Macron convierte Notre Dame, como la ceremonia de los Juegos Olímpicos, en otro espectáculo «woke»
El presidente francés, después de una reinauguración de la catedral parisina impropia de su significado, consigue sustituir las vidrieras originales por otras modernas, obra de la artista contemporánea Claire Tabouret
El presidente francés Emmanuel Macron pronuncia un discurso durante la reapertura de la catedral de Notre Dame
Viollet-le-Duc, autor de las vidrieras originales de la catedral de Notre Dame debe de revolverse en su tumba. En realidad, de ser así, lo lleva haciendo más de un año, desde que se puso en marcha el concurso para llevarse sus vitrales a un Museo y sustituirlos por unos nuevos después del gran incendio.
No hay ningún motivo de conservación, ni siquiera de oportunidad, para llevar a cabo este cambio. Se puede decir que es ya una vieja reivindicación la defensa de la obra del arquitecto parisino del XIX. El revisionismo que se lleva la obra secular para instalarla en otro lugar por otra sin explicaciones convincentes y con contundentes y prestigiosas oposiciones.
Es el triunfo de la vulgar política sobre el arte. Ya se vio en la reinauguración de la catedral blanqueada como una dentadura y con el obispo vestido como si fuera un rey mago de aquellos de Carmena. Por no hablar del báculo que parecía sacado de una película de Marvel. Cuando con él dio golpes al portón, más de uno debió de pensar que de su extremo iban a salir rayos.
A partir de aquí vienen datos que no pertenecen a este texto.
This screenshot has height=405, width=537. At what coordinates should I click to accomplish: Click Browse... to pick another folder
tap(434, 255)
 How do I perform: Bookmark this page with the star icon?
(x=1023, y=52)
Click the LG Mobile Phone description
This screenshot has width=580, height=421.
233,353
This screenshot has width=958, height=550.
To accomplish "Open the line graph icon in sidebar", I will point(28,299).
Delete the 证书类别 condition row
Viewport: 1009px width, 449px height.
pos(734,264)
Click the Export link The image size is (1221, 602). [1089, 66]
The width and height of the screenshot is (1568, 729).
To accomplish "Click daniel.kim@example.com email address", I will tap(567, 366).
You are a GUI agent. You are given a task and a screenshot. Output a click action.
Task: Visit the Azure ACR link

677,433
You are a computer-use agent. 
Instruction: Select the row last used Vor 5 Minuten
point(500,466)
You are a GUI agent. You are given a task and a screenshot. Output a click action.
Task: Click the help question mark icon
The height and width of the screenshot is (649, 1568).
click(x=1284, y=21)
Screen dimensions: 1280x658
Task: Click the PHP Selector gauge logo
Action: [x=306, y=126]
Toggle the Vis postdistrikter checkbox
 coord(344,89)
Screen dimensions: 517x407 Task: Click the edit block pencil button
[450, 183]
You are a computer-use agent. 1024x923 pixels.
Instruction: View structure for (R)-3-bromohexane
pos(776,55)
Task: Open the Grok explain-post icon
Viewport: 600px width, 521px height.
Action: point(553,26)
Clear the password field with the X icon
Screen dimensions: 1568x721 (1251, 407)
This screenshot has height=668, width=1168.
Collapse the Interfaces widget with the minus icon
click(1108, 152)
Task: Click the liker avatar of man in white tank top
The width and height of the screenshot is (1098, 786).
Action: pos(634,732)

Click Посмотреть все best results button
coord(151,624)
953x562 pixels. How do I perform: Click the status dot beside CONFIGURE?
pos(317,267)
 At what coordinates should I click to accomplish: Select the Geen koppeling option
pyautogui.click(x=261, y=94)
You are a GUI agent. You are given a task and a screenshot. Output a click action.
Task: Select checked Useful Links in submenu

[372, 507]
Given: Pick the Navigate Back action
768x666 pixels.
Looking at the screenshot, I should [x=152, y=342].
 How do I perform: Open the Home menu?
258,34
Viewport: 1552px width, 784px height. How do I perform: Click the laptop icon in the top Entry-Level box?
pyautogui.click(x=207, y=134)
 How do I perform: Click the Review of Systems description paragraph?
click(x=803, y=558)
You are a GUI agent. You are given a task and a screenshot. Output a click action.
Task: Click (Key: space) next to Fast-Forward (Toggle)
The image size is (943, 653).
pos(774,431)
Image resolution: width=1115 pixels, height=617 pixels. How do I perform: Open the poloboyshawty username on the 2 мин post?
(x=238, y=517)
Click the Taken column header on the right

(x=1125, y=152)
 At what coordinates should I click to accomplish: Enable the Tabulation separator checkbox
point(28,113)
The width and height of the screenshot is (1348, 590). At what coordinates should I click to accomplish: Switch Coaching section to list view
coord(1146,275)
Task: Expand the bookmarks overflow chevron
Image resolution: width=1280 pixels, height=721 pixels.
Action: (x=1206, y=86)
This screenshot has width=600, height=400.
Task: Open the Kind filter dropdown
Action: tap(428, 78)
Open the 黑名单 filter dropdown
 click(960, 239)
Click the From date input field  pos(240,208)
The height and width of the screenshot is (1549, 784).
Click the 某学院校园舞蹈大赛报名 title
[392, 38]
Sobre las vidrieras ya hubo una petición de más de 120.000 firmas lanzada por el historiador y crítico de arte Didier Rykner, fundador de la revista La Tribune de l’Art, para quien (y para muchos más) «Las vidrieras de Notre Dame diseñadas por Viollet-le-Duc fueron creadas como un todo coherente. El arquitecto quiso ser fiel a los orígenes góticos de la catedral».
La artista francesa Claire Tabouret ante algunos de sus bocetos para las nuevas vidrieras de Notre Dame
La ganadora del concurso público ha sido la artista Claire Tabouret en asociación con el taller de vidriería Simon-Marq. Un concurso apoyado por la propia Iglesia francesa. De hecho fue el propio arzobispo de París, Laurent Ulrich (el mismo que apareció con el báculo de Marvel y la casulla de los reyes magos de Carmena), quien expresó a Macron su deseo de que el Estado encargase «una serie de seis vidrieras para las capillas laterales sur de la nave».
El crítico Rykner escribió sobre las vidrieras originales que «Son parte integrante de la obra del arquitecto y sobrevivieron al incendio. Retirarlos dañaría el equilibrio de la luz». Pero no debe de interesar demasiado este equilibrio, sino una supuesta modernidad que no tiene en Notre Dame el sujeto ideal precisamente como símbolo de la Europa cristiana y no de la Europa que se pretende reconstruir, se diría que anticristiana después de ver lo sucedido en la ceremonia de los Juegos, también en París y también con Macron a los mandos.
Bocetos para las nuevas vidrieras de Notre Dame
Macron y la Iglesia francesa, que tampoco se libró de la tensión en su seno debido a la remodelación interior innecesaria del templo. Además de artistas e intelectuales, muchos religiosos se han opuesto y se oponen con ferocidad a la modernización ya llevada a acabo y propuesta en un principio por el anterior arzobispo de París, Michel Aupetit. Los primeros ya escribieron un manifiesto en Le Figaro denunciando el proyecto:
«La diócesis de París quiere utilizar la restauración para convertir el interior de Notre Dame en un proyecto que distorsiona por completo la decoración y el espacio litúrgico», dijeron. «Considera que la destrucción del fuego es una oportunidad para transformar la forma en que el visitante entiende el monumento, mientras que el fuego se limitó al techo y la aguja y no destruyó ningún patrimonio en su interior».
Y añadieron que la renovación tenía como objetivo «destruir el rediseño del interior del siglo XIX por Eugène Viollet-le-Duc, el arquitecto que también construyó la aguja de estilo gótico». Una destrucción que ya es un hecho después de la reapertura de la nueva Notre Dame, cuyo siguiente paso de su hoja de ruta inamovible y «woke», pese a las fuertes y razonadas oposiciones (245.000 firmas hasta el momento), es la sustitución de las vidrieras de Viollet-le-Duc por las de Tabouret, cuyos primeros bocetos se han podido ver a lo largo y ancho de este artículo.